> _Aufgabenstellung_
Stimmen diese Aussagen mit dem Text über Kinderheilstätten überein? 1. Die Kinderheilstätte in Königsdorff-Jastrzemb nimmt Kinder ohne Unterschied der Konfession auf. 2. Die Kinder werden dort von Schwestern aus Norderney gepflegt. 3. Im vergangenen Jahr beherbergte die Anstalt 53 Kinder während einer achtwöchigen Kurzeit. Antworte jeweils mit Ja oder Nein und führe die entscheidenden Worte des Textes als wörtliches Zitat an.

> _Textauszug_

########

Kinderheilstätten. Es ist eine der schönsten Aufgaben der sorgenden Menschenliebe, Krankheit und Siechthum schon in den Kindern zu bekämpfen und den armen Kleinen, soweit es in menschlicher Macht steht, das hohe Gut einer gesunden kräftigen Jugend zu erobern. Die Noth des Lebens, ungesunde Wohnungsräume, Mangel an genügender Nahrung, oft auch erbliche Belastung legen so vielfach in dem empfindlichen Körper des Kindes den Keim zu schweren, langwierigen, ja lebenslänglichen Leiden, ohne daß es den mittellosen Eltern möglich wäre, die zur Heilung nöthigen Maßregeln selbst durchzuführen, für Aufenthalt in gesunder Luft, kräftigende Speisen und ärztliche Behandlung zu sorgen. Da treten denn die von den Spenden wohlthätiger Menschen unterstützten Kinderheilstätten in die Lücke und öffnen ihre Pforten für die armen hilflosen Wesen.

Schon früher, im Jahrgang 1888, Halbh. 16, konnten wir Mittheilungen über die Kinderpflegeanstalt in Norderney machen. Dieselben Ziele verfolgt die „christliche Kinderheilstätte“ in dem Soolbade Königsdorff-Jastrzemb in Oberschlesien. Auch dort finden skrophulöse, blutarme, rachitische und zurückgebliebene Kinder ohne Unterschied der Konfession billige, je nach Umständen sogar unentgeltliche Aufnahme, Pflege durch die Breslauer Bethanien-Schwestern und sachgemäße ärztliche Behandlung durch den ersten Badearzt, Dr. Karfunkel aus Breslau. Die Anstalt verfügt in einem von der Badeverwaltung ihr überlassnen Hause über ausreichende Räume, in welchen sie im vergangenen Jahre 53 Kinder während einer vier- bis sechswöchigen Kurzeit beherbergte und aus welchen sie eine große Anzahl geheilt entlassen konnte. Vielleicht sind diese Zeilen manchem von Werth, der für ein krankes Kind Sorge zu tragen hat: er wird von der Vorsteherin, Frau Helene Langer in Königsdorff-Jastrzemb, gewiß gern jede weitere Auskunft erhalten; vielleicht geben sie aber auch diesem oder jenem, der seiner Dankbarkeit für eines eigenen Kindes Genesung Ausdruck verleihen möchte, Veranlassung, das barmherzige Werk durch eine Gabe zu unterstützen.

########

> _Erfasste Daten_
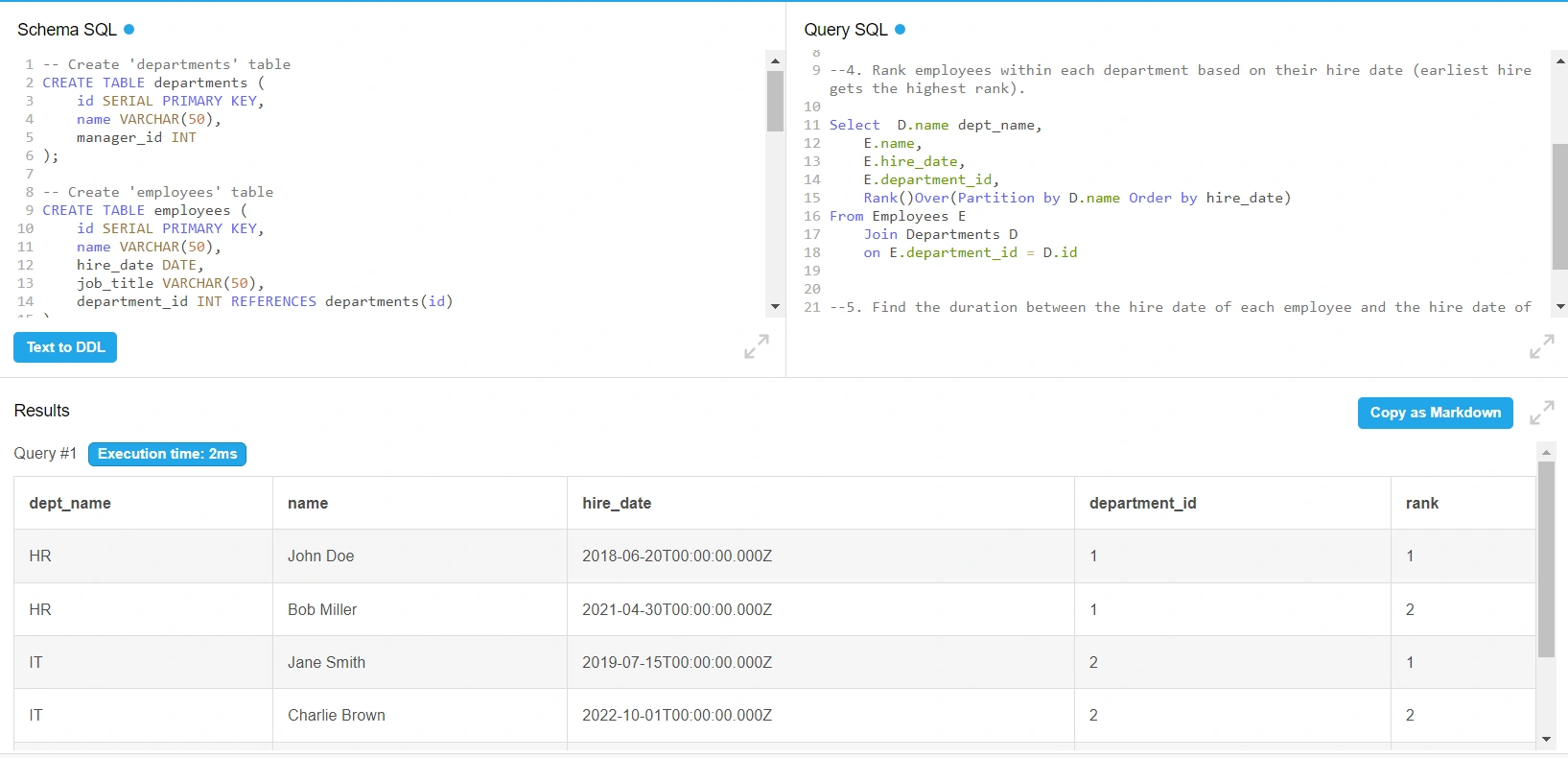Expand the Query SQL editor panel

(1541, 346)
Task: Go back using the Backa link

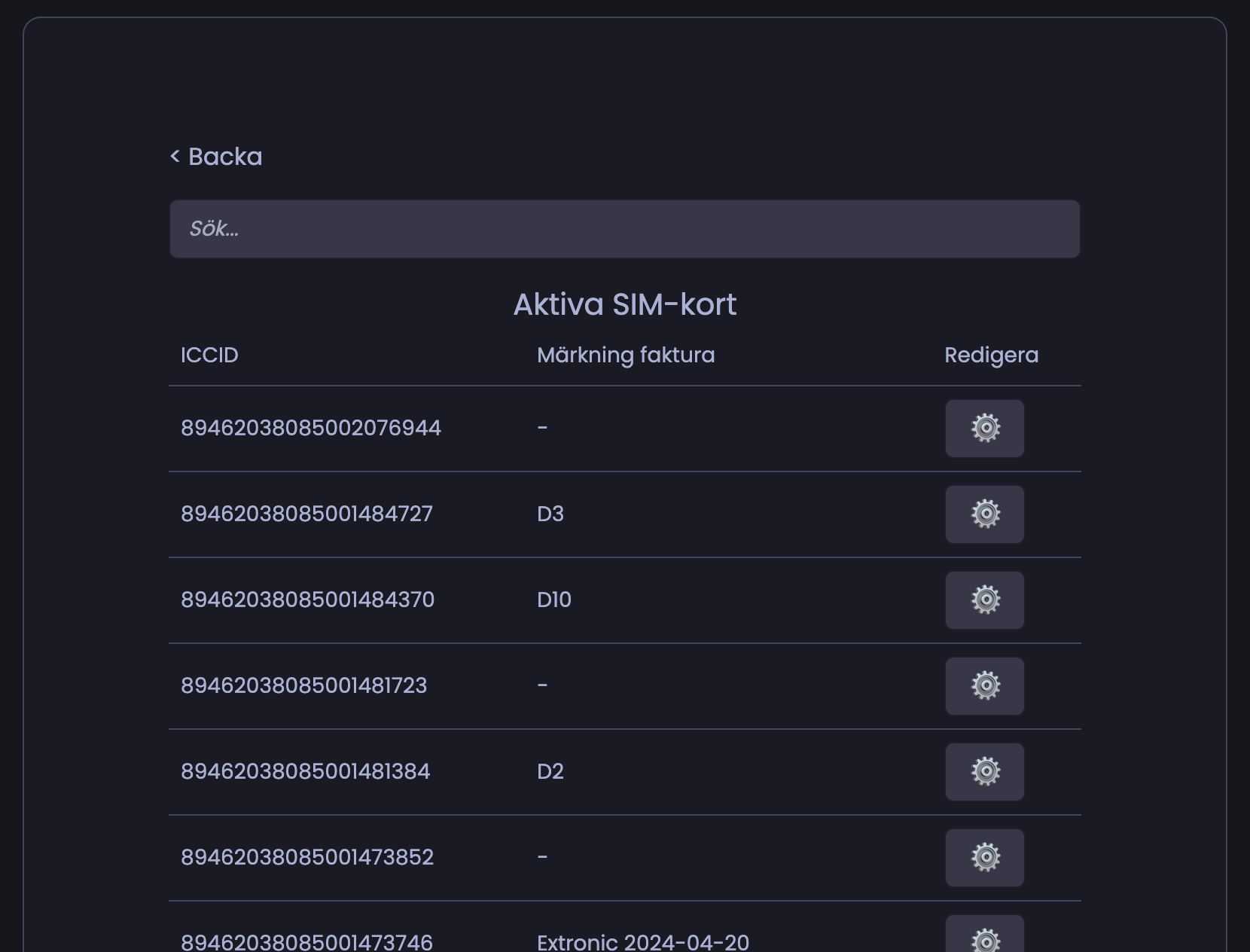Action: pos(216,157)
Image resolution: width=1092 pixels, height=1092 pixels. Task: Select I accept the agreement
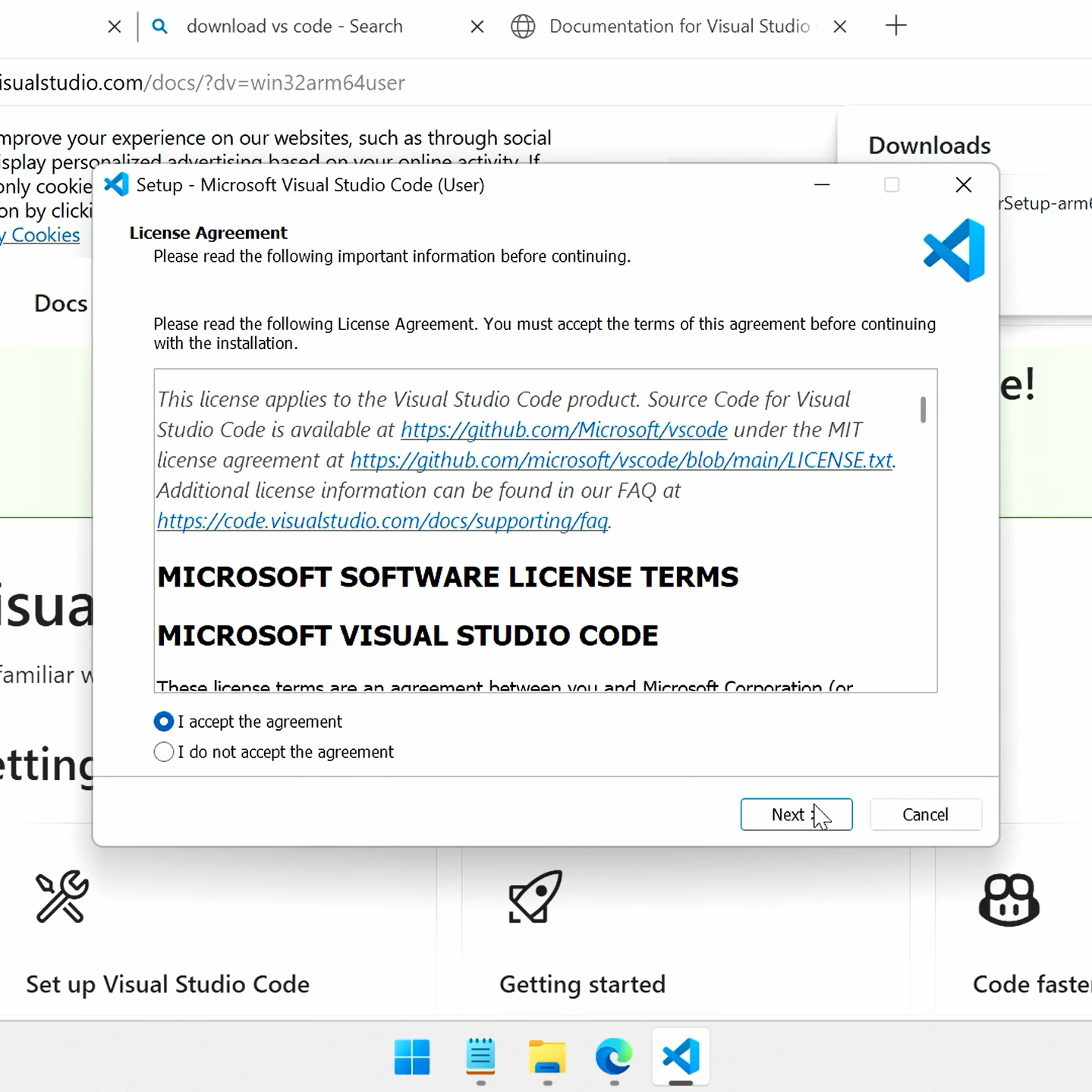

########

> _Gelöste Aufgabe_
1. Ja: „ohne Unterschied der Konfession billige, je nach Umständen sogar unentgeltliche Aufnahme“
2. Nein: „Pflege durch die Breslauer Bethanien-Schwestern“
3. Nein: „53 Kinder während einer vier- bis sechswöchigen Kurzeit“